In this work, we propose a fast adaptive federated meta-learning (FAM) framework for collaboratively learning a single global model, which can then be personalized locally on individual clients. Federated learning enables multiple clients to collaborate to train a model without sharing data. Clients with insufficient data or data diversity participate in federated learning to learn a model with superior performance. Nonetheless, learning suffers when data distributions diverge. There is a need to learn a global model that can be adapted using client's specific information to create personalized models on clients is required. MRI data suffers from this problem, wherein, one, due to data acquisition challenges, local data at a site is sufficient for training an accurate model and two, there is a restriction of data sharing due to privacy concerns and three, there is a need for personalization of a learnt shared global model on account of domain shift across client sites. The global model is sparse and captures the common features in the MRI. This skeleton network is grown on each client to train a personalized model by learning additional client-specific parameters from local data. Experimental results show that the personalization process at each client quickly converges using a limited number of epochs. The personalized client models outperformed the locally trained models, demonstrating the efficacy of the FAM mechanism. Additionally, the sparse parameter set to be communicated during federated learning drastically reduced communication overhead, which makes the scheme viable for networks with limited resources.

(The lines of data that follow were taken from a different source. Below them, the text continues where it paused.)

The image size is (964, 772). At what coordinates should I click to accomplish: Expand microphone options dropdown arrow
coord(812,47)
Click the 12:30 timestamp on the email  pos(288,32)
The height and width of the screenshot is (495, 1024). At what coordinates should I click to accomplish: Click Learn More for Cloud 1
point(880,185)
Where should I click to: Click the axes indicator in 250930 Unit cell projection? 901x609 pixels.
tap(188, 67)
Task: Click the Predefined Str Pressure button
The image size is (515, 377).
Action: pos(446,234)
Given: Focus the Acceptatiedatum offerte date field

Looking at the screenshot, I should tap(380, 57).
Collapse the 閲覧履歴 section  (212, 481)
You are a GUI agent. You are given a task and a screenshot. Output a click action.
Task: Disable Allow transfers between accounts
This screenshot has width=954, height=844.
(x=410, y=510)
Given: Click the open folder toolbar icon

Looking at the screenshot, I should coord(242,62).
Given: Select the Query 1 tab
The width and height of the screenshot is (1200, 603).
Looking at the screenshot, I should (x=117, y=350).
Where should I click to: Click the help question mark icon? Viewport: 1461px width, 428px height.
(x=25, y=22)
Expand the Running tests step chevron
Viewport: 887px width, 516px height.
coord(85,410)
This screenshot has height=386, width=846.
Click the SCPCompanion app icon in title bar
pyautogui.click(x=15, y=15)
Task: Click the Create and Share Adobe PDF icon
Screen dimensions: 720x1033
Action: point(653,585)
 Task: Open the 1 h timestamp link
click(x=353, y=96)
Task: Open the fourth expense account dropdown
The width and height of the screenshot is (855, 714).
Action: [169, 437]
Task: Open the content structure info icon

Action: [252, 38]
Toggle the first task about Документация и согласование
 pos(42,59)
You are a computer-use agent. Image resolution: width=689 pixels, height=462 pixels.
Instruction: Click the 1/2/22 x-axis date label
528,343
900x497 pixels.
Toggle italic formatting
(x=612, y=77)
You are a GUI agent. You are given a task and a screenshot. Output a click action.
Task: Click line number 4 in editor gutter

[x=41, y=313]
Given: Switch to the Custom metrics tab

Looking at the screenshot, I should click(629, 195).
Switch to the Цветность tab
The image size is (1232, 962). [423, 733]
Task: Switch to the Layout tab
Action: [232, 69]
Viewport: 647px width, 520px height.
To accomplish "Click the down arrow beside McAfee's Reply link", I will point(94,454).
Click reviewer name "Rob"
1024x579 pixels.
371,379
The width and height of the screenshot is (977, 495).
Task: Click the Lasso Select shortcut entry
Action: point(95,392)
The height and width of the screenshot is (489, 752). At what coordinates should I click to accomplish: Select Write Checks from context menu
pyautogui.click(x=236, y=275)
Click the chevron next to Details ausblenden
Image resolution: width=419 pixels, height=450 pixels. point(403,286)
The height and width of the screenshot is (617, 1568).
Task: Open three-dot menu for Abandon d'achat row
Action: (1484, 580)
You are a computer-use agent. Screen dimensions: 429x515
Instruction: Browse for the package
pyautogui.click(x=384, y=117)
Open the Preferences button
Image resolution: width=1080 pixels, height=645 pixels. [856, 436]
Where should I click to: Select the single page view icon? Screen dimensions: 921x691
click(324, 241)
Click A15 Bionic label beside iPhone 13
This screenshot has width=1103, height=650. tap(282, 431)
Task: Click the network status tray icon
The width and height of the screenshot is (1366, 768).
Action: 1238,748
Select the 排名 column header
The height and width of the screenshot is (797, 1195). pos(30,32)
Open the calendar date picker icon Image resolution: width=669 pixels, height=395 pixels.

翻译：在本工作中，我们提出了一种快速自适应联邦元学习（FAM）框架，用于协同学习一个全局模型，该模型随后可在各个客户端上进行本地个性化。联邦学习使多个客户端能够在无需共享数据的情况下协作训练模型。数据不足或数据多样性有限的客户端通过参与联邦学习来学习性能更优的模型。然而，当数据分布存在差异时，学习过程会受到影响。因此，需要学习一个能够利用客户端特定信息进行适配的全局模型，从而在客户端上创建个性化模型。MRI数据面临这一问题：其一，由于数据采集困难，单个站点的本地数据不足以训练精确模型；其二，因隐私问题存在数据共享限制；其三，由于客户端站点间的域偏移，需要对学习到的共享全局模型进行个性化。该全局模型是稀疏的，能够捕获MRI中的共同特征。这一骨架网络在每个客户端上通过从本地数据中学习额外的客户端特定参数进行扩展，以训练个性化模型。实验结果表明，每个客户端的个性化过程在有限训练轮次内快速收敛。个性化客户端模型的性能优于本地训练模型，验证了FAM机制的有效性。此外，联邦学习过程中需通信的稀疏参数集大幅降低了通信开销，使得该方案适用于资源受限的网络环境。